Go line by line through the data and copy those with the word "enfant".

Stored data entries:
________

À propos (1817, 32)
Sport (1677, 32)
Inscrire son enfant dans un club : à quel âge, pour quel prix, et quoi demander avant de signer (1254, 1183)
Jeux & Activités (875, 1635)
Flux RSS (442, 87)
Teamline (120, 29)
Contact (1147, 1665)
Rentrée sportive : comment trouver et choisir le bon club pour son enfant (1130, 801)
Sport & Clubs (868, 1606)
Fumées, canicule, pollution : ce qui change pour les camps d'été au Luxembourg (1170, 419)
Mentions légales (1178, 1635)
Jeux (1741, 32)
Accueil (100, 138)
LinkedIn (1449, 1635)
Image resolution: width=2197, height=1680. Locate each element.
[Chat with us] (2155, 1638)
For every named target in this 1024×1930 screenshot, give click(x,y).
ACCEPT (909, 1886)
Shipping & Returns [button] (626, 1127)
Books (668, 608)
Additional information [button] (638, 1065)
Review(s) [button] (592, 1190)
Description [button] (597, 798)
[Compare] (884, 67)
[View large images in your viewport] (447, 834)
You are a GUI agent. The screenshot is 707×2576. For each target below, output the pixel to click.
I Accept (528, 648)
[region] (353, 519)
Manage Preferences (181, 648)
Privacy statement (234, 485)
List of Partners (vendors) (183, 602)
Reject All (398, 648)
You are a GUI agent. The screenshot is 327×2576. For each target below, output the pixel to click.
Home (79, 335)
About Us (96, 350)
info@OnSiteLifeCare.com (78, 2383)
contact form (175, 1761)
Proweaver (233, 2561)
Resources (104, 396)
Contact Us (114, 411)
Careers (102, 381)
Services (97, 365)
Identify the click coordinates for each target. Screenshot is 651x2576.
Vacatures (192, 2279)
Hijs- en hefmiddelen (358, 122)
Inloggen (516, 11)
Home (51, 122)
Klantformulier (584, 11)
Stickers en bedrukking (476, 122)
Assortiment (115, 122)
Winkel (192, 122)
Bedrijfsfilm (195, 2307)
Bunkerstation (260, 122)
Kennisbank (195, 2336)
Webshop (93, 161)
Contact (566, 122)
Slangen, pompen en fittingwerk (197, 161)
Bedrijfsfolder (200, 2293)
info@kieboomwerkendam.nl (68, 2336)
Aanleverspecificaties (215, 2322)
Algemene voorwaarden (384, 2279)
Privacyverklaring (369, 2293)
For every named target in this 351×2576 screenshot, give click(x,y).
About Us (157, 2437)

________

EXERCISE ANSWER.
Inscrire son enfant dans un club : à quel âge, pour quel prix, et quoi demander avant de signer (1254, 1183)
Rentrée sportive : comment trouver et choisir le bon club pour son enfant (1130, 801)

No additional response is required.